Function will use the provided argument to construct a URL and go to that webpage

In [211]:
def scrape(region):
    # Go to Dota Leaderboards page
    driver.get(f'https://www.dota2.com/leaderboards/#{region}-0')
    
    # Give the page a second to load everything
    time.sleep(1)
    
    # Grab the page source and put it into a variable
    webpage = driver.page_source
    
    # Parse the page source as a soup object
    soup = BeautifulSoup(webpage, 'html.parser')
    
    # Find the table tag
    table = soup.tbody
    
    # Find all rows in table and put them into a list
    rows = table.find_all('tr')
    
    # Initialize lists to capture data
    rankings = []
    players = []
    country_codes = []
    
    # Append each row's rank, and player name into rankings, and players respectively
    for row in rows:
        rank_tag = row.td
        rankings.append(rank_tag.string)
        player_tag = rank_tag.next_sibling
        players.append(player_tag.get_text().strip())
        # To account for any players that don't have a country listed
        try:
            flag = row.img['src']
            country_code = flag[-6:-4]
            country_codes.append(country_code.upper())
        # If there's no country, replace missing value with an empty string
        except:
            country_codes.append('')
            
    # Put the lists into a dict and load as a dataframe
    df = pd.DataFrame({'rank': rankings, 'player': players, 'country_code': country_codes})
    
    # Save dataframe to a CSV file, and remove default indexing
    df.to_csv(f'Dota leaderboards {region.title()}.csv', index=False)

Call the function over each element in the list of regions


In [212]:
for region in all_regions:
    scrape(region)

# Now scraping one more site to get country codes with their names

Using the requests module this time

In [213]:
import requests

Fetch the website

In [214]:
response = requests.get('https://www.iban.com/country-codes')
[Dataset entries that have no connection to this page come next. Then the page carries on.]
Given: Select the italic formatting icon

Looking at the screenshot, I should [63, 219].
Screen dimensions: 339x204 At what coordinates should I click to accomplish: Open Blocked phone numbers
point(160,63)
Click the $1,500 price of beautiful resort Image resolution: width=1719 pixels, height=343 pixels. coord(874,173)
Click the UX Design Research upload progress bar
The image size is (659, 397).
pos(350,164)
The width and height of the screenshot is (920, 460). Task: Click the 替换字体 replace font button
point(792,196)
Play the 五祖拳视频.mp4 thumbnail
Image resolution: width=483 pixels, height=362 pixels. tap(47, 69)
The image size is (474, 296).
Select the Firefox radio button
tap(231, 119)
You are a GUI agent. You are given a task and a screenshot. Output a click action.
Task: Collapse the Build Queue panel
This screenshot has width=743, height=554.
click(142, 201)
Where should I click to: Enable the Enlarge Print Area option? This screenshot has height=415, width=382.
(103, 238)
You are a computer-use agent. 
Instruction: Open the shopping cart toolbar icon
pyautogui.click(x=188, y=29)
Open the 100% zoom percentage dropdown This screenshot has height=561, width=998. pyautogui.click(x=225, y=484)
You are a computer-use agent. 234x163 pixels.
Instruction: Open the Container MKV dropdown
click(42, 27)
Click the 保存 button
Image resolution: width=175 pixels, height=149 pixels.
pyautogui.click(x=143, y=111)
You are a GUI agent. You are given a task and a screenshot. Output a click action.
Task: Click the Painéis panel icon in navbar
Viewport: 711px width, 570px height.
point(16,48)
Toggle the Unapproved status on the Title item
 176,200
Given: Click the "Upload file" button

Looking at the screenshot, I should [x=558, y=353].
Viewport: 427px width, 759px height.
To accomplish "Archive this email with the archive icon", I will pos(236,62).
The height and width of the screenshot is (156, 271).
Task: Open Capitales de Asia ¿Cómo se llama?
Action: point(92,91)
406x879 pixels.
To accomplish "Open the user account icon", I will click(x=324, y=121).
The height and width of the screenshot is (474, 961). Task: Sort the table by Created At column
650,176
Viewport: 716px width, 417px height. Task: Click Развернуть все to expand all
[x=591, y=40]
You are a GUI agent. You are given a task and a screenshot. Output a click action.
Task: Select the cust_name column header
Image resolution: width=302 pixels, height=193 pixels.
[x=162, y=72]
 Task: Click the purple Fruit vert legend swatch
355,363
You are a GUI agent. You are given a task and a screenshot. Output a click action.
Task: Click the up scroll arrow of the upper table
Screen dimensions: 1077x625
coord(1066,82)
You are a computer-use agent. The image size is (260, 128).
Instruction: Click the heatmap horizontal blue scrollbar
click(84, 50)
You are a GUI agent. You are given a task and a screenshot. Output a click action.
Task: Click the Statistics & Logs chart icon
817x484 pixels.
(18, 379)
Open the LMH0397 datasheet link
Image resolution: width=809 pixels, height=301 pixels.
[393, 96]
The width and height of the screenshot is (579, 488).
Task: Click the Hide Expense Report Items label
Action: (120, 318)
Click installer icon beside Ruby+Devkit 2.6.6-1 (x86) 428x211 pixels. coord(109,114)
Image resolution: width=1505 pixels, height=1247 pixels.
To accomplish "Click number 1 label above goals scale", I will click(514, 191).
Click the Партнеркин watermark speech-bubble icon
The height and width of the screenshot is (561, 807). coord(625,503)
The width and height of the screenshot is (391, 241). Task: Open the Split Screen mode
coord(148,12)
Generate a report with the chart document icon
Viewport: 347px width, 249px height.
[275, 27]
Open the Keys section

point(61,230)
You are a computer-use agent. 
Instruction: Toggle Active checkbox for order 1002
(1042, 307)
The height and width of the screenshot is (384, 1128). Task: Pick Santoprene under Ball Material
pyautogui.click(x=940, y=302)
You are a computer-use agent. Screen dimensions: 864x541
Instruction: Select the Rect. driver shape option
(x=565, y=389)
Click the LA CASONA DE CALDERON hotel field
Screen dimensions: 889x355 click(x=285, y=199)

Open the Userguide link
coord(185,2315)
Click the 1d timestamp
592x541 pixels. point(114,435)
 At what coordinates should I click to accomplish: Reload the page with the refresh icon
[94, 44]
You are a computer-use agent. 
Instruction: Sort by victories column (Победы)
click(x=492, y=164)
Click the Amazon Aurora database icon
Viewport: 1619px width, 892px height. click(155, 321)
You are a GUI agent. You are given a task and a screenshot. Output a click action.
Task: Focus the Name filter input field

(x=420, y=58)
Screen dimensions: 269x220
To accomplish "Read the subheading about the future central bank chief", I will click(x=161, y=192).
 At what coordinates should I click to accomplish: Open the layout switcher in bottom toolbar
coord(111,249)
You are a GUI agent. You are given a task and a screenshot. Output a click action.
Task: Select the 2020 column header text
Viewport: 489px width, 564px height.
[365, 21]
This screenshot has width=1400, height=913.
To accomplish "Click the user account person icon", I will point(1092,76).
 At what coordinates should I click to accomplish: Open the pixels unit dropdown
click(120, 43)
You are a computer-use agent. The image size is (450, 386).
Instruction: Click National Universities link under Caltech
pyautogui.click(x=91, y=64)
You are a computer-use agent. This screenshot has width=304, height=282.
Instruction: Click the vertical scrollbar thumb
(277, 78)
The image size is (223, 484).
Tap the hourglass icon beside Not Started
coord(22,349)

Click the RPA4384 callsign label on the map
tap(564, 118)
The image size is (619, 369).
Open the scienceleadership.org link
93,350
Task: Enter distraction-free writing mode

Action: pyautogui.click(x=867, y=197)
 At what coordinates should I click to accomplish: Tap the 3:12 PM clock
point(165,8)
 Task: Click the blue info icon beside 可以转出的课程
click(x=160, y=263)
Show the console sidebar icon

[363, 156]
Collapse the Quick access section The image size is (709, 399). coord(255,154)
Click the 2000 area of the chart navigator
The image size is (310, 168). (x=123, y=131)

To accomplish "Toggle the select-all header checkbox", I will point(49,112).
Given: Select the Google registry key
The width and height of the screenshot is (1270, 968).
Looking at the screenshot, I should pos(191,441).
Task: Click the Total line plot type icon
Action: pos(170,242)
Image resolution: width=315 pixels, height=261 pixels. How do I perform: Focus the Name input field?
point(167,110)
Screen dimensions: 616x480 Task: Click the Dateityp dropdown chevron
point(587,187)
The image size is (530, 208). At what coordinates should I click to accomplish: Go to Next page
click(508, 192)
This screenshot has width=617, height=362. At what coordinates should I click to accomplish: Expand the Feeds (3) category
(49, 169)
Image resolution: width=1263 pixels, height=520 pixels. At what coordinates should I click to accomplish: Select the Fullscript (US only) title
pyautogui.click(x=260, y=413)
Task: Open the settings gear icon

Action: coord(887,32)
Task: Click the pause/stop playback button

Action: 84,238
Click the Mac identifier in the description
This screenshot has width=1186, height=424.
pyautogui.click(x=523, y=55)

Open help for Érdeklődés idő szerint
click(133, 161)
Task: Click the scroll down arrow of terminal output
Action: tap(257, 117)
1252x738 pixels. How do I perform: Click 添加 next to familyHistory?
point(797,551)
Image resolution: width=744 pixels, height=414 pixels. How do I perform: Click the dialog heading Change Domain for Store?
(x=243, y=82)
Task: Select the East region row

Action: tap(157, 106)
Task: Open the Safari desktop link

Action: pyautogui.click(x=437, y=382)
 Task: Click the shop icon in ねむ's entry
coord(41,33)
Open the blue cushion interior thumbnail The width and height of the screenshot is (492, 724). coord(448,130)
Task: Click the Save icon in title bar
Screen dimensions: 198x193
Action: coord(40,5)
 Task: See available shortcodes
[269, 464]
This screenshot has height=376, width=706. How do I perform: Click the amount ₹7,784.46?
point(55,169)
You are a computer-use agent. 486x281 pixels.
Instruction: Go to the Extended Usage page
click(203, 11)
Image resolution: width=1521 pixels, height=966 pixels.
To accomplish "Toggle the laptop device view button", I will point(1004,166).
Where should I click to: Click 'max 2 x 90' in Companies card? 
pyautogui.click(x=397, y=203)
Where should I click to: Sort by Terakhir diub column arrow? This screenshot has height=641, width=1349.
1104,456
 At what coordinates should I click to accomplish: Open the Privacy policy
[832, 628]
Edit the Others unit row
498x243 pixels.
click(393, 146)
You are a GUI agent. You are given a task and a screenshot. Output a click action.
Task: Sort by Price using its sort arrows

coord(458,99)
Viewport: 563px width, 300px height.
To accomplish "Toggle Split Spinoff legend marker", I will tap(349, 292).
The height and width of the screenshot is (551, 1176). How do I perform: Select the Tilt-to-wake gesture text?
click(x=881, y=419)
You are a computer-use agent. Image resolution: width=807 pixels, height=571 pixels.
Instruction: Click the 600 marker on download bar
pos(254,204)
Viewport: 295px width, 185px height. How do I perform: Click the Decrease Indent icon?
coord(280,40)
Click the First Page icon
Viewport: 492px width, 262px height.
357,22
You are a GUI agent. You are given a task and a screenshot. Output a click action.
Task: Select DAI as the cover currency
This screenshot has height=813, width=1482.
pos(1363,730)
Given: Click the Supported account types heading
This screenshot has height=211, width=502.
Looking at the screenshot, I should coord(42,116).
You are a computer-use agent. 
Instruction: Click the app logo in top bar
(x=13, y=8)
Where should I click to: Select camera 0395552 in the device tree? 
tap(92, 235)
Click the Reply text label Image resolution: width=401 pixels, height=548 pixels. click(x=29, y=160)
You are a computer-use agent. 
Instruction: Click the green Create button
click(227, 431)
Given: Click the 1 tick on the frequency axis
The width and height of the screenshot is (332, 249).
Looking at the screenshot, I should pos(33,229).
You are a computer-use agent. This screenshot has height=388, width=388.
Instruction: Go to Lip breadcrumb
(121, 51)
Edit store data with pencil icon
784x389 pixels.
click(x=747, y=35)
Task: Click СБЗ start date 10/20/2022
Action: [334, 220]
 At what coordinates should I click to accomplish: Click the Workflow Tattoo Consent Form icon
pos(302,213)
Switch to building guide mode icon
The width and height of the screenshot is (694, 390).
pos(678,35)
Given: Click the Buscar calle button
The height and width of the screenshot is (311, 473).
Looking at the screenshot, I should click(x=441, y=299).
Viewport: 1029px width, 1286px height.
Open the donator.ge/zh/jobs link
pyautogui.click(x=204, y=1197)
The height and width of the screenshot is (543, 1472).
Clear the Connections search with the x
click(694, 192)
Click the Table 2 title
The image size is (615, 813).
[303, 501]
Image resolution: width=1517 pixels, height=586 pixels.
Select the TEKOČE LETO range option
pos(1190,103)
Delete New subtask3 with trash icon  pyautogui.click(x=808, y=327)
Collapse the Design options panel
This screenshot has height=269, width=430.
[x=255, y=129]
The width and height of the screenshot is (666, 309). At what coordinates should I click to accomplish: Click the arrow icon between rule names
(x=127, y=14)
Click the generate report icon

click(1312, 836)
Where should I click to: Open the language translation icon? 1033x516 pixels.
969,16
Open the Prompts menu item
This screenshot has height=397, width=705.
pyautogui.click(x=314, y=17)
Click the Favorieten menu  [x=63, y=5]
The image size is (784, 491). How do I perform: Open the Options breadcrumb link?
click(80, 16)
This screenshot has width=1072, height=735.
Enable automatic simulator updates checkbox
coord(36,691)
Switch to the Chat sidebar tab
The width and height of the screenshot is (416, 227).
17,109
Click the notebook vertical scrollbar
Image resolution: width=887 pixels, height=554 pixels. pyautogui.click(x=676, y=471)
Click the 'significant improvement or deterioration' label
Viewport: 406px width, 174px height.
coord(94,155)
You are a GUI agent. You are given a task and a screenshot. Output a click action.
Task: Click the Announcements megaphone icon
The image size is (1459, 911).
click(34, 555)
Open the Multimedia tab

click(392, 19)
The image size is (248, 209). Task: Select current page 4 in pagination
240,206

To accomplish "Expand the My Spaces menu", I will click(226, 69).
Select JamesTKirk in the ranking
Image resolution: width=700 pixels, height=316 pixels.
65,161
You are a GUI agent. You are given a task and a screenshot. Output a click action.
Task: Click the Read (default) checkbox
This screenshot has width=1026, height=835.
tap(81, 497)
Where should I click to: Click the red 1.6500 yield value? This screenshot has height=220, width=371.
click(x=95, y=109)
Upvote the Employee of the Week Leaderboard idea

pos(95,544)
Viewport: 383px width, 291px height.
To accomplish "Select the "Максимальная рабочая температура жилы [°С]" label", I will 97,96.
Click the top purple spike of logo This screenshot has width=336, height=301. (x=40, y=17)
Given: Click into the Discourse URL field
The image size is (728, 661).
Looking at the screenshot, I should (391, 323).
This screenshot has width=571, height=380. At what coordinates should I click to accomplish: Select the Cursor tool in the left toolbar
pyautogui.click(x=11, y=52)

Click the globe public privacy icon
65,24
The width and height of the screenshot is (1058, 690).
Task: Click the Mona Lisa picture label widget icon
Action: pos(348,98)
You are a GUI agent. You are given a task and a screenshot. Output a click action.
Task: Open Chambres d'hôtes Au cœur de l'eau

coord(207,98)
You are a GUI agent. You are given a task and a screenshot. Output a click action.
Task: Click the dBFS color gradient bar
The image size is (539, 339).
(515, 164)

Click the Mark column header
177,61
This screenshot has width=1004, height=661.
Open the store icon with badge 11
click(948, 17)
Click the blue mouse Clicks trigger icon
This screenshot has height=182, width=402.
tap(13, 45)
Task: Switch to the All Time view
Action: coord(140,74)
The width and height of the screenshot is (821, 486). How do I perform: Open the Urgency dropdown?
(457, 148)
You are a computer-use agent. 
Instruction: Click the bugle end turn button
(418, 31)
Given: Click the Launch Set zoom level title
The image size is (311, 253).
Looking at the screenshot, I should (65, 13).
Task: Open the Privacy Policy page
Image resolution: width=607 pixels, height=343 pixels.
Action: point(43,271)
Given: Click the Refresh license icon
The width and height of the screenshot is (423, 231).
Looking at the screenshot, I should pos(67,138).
Convert page into a soup object

In [215]:
soup = BeautifulSoup(response.text, 'html.parser')

Find the table

In [216]:
table = soup.find('tbody')

Find all the rows within the table

In [217]:
rows = table.find_all('tr')

Initialize lists

In [218]:
country_names = []
country_codes = []

Append each country's name, and 2 letter code into the lists respectively

In [219]:
for row in rows:
    name = row.td
    country_names.append(name.string)
    code = name.next_sibling.next_sibling
    country_codes.append(code.string)

Store the lists into a dataframe

In [220]:
df = pd.DataFrame({'country': country_names, 'code': country_codes})

Save the dataframe without the indexing, to a CSV

In [221]:
df.to_csv('country info.csv', index=False)